--- Da svolgere ---
Secondo il testo fornito, in quale festival e in quale mese e anno è stata eseguita la prima ripresa in epoca moderna dell'opera di Carnicer?

Ramón Carnicer. Il dissoluto punito, ossia Don Giovanni Tenorio

Il dissoluto punito. Produzione Damiano Michieletto. Festival Mozart 2006

I curatori dell’edizione critica de Il dissoluto punito, ossia Don Giovanni Tenorio di Ramón Carnicer, Maria Encina Cortizo e Ramón Sobrino, in un documentato saggio pubblicato nella rivista Recerca Musicològica, XVI, 2006, (in parte ripreso anche nell’opuscolo informativo che accompagna la registrazione discografica dell’opera effettuata in occasione della sua esecuzione al Festival Mozart de La Coruña nel giugno del 2006) hanno stilato un’esauriente analisi dell’opera, sottolineandone le affinità con autori che ne sono stati gli intenzionali referenti, Mozart e Rossini per la musica, Bertati e Da Ponte per il testo letterario. Mi limiterò dunque ad alcune riflessioni scaturite dall’esperienza maturata concertando e dirigendo quest’opera nella sopracitata occasione della sua prima ripresa in epoca moderna.

La realizzazione del Dissoluto Punito ha presentato difficoltà superiori alle aspettative, tanto per quanto riguarda la parte strumentale che quella vocale, risolte conseguendo risultati che hanno comportato un giudizio largamente positivo sulla qualità della musica e sulla pregnanza dell’azione teatrale. La partitura presenta una scrittura composita, che recepisce e accosta stilemi assai diversi fra loro, in parte derivati dalla lezione ispiratrice di compositori che Carnicer frequentava e leggeva con profetica ammirazione e con assoluta consapevolezza, sorprendenti per un musicista nato e cresciuto in un Paese ancora non adusato alla frequentazione dell’opera lirica.

Carnicer, oltre che ferratissimo compositore e instancabile ricercatore di nuovi talenti, fu un importante gestore di teatri, impresario e viaggiatore curioso aperto ad ogni esperimento d’avanguardia che riguardasse il prediletto melodramma. La passione per le opere di Mozart e Rossini, stelle polari della suo credo d’artista, e più in generale per l’opera lirica italiana, è all’origine della fortuna e popolarità che il melodramma doveva registrare in terra iberica negli anni a venire.

--- Dati mostrati ---

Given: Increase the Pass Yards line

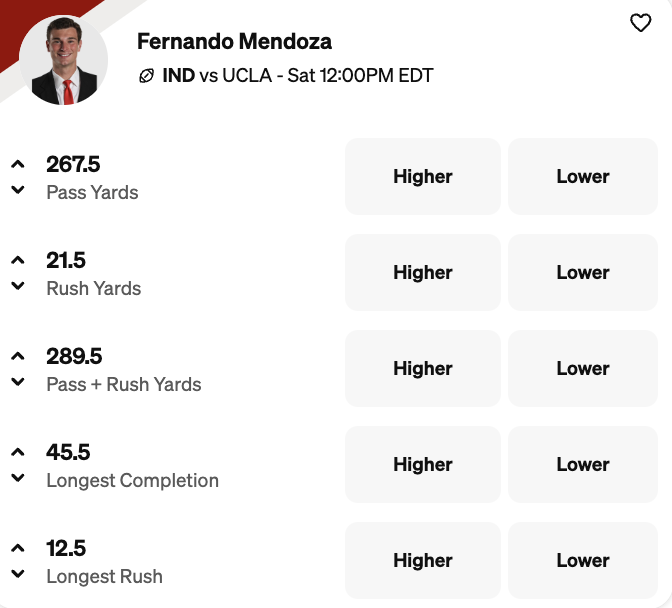Looking at the screenshot, I should click(x=18, y=164).
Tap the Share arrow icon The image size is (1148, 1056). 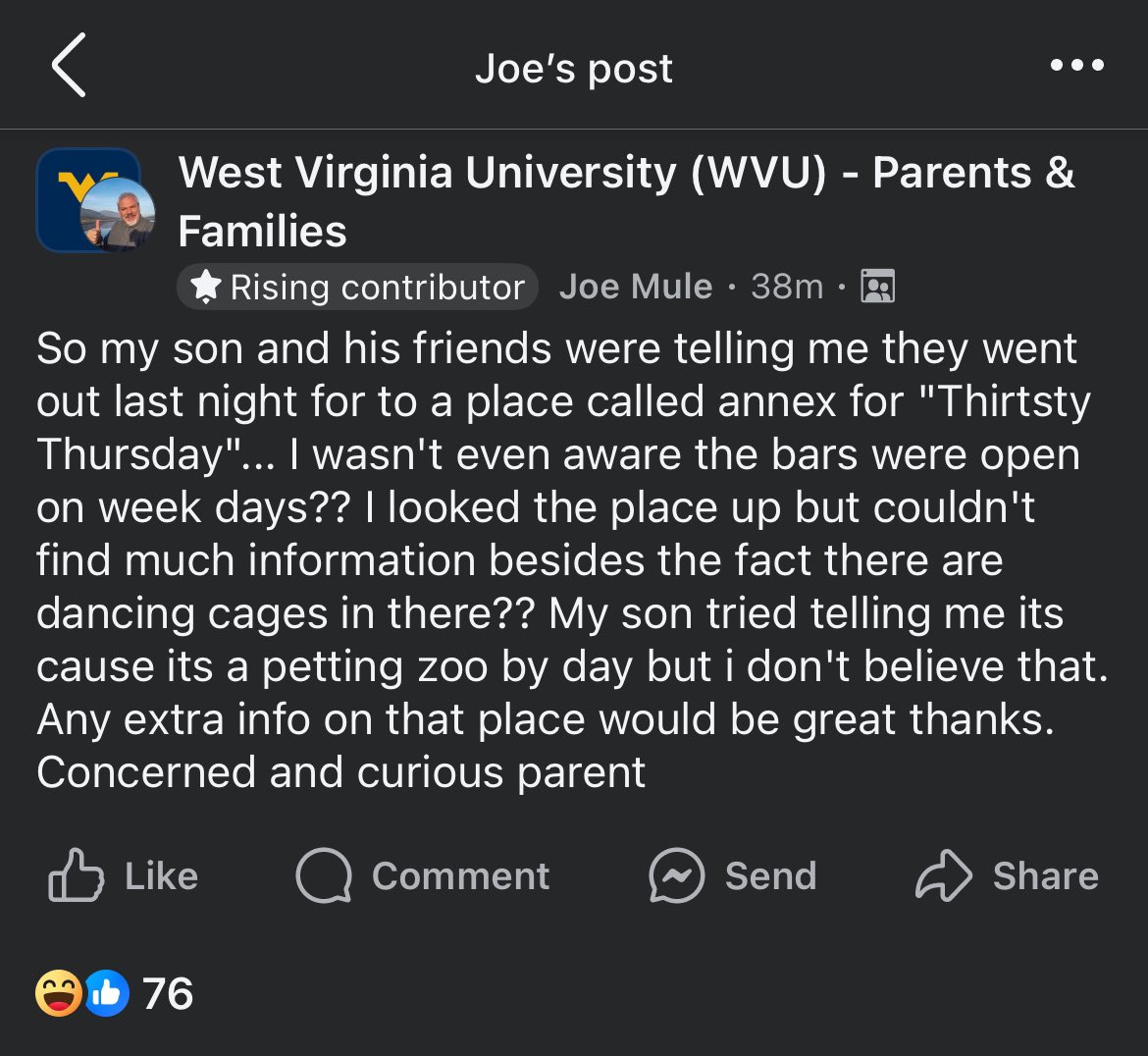(942, 875)
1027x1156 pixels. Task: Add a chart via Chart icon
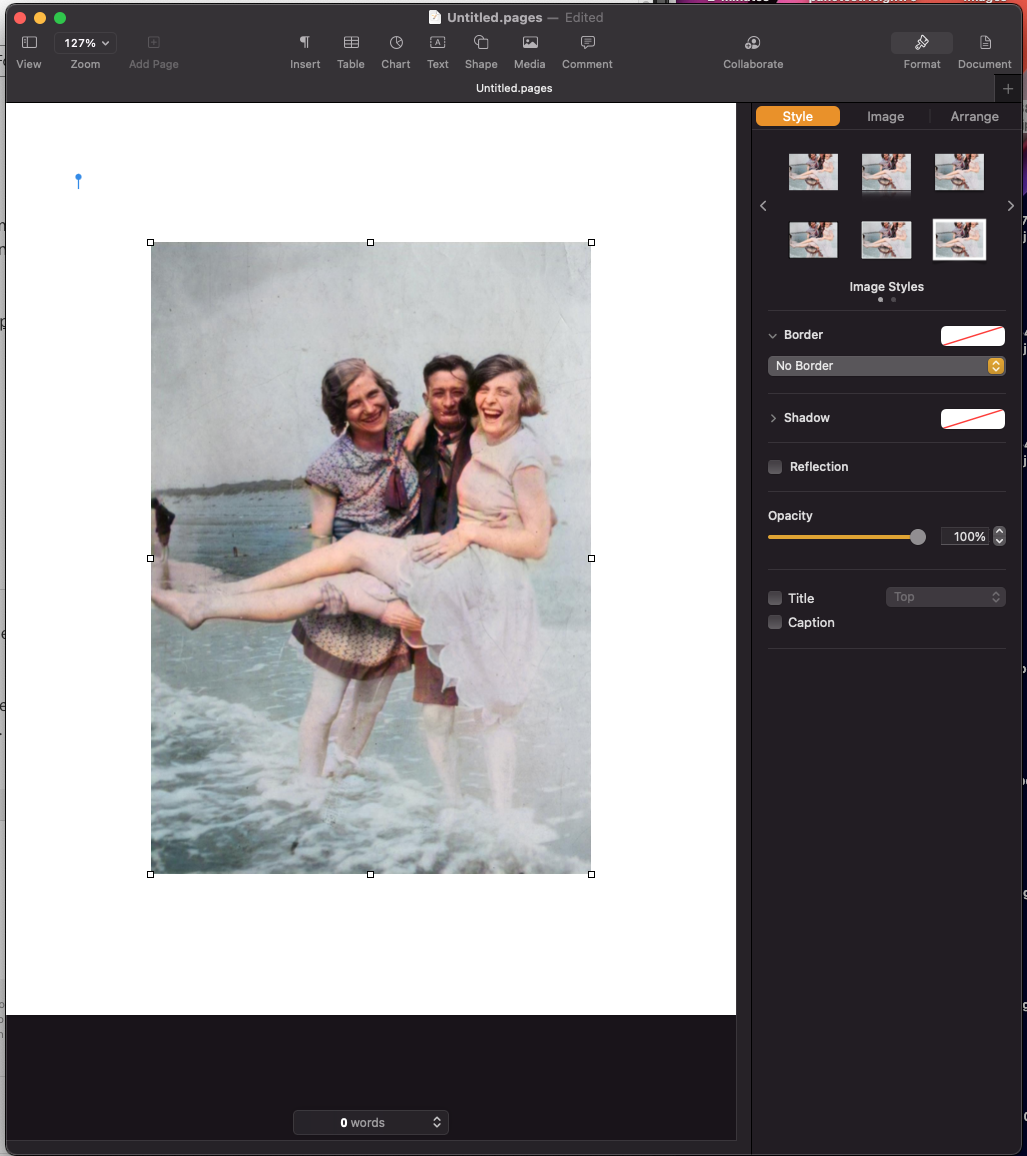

--- Risposta corretta ---
Al Festival Mozart de La Coruña, nel giugno del 2006.